Today I’ll attempt a socratic dialogue on Mary as Theotokos, or "Mother of God."

James is the Protestant, Thomas is the Catholic.

 


 

James: Thomas, I gotta say, I don’t get how you can call Mary the “Mother of God.”

Thomas: Alright?

James: I mean, how can a finite human being possibly be the mother of the infinite God? It doesn’t make sense—unless you’re elevating Mary to some sort of divine status.

Thomas: Well, let me ask you: do you agree that Mary is the mother of Jesus?

James: Obviously, yes.

Thomas: And do you agree that Jesus is God?

James: Of course. He’s fully God and fully man.

Thomas: Then logically, Mary is the Mother of God. She isn’t the mother of His divine nature—that’s eternal and uncreated, which I think is where you’re getting stuck. But she is the mother of Jesus, the one person who is both fully God and fully man. The logic is simple and unavoidable:

  1. Mary is the mother of Jesus.

  2. Jesus is God.

  3. Therefore, Mary is the Mother of God.

James: I don’t know… it feels like another invention by the Church to give Mary too much attention. And it’s nowhere in Scripture.
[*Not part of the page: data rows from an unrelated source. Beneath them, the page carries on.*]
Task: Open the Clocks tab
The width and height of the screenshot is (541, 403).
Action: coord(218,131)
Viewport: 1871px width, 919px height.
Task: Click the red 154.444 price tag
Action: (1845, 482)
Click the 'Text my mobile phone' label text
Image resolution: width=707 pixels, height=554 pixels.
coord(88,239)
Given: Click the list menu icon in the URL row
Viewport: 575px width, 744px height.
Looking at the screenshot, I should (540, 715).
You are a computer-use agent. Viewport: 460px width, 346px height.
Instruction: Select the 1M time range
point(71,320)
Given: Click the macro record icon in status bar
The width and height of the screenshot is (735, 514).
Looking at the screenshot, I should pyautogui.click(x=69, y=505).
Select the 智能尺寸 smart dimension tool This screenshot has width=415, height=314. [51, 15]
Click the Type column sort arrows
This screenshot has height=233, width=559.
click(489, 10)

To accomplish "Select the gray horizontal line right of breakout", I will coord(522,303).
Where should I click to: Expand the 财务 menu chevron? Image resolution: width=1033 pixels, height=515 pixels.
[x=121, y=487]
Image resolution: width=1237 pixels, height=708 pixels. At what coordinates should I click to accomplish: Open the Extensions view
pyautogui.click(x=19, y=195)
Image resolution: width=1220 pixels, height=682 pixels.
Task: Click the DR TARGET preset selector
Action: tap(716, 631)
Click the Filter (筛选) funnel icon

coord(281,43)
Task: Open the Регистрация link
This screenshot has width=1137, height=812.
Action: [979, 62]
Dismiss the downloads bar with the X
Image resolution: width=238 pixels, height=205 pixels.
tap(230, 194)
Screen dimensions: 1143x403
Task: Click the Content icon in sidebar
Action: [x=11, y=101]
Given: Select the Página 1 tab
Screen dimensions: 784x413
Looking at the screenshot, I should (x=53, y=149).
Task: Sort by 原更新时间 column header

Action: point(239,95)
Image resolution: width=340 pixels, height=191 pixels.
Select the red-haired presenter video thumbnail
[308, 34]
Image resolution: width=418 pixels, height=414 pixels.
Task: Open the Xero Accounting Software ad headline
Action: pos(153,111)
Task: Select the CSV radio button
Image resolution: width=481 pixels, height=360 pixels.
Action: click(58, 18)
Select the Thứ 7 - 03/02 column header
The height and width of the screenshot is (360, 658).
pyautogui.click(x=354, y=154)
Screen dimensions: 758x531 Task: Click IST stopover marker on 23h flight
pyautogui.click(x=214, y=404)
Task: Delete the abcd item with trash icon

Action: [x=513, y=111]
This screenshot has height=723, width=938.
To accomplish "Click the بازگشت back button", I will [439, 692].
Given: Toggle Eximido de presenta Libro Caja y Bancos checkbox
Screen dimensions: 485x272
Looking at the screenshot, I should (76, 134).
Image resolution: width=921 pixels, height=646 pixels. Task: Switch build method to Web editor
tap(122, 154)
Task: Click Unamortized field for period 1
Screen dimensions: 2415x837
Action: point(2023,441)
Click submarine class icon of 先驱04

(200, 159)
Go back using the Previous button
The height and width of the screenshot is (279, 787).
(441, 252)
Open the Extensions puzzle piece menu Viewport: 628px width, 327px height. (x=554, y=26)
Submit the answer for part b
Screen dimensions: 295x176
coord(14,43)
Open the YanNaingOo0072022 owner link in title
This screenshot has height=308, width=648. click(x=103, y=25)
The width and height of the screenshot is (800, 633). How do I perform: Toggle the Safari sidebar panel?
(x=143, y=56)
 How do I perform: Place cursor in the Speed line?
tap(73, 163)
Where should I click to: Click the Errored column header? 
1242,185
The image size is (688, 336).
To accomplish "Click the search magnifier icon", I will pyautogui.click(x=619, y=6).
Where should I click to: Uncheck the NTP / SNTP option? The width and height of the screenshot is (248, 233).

Thomas: True, the title “Mother of God” isn’t explicitly in Scripture, but neither are terms like “Trinity,” “Hypostatic Union,” or even “Bible.” The title is a theological conclusion drawn from Scripture, not something made up later. Take Luke 1:43, for instance. Elizabeth calls Mary “the mother of my Lord.” In the context of Luke’s Gospel, “Lord” is clearly a title for God.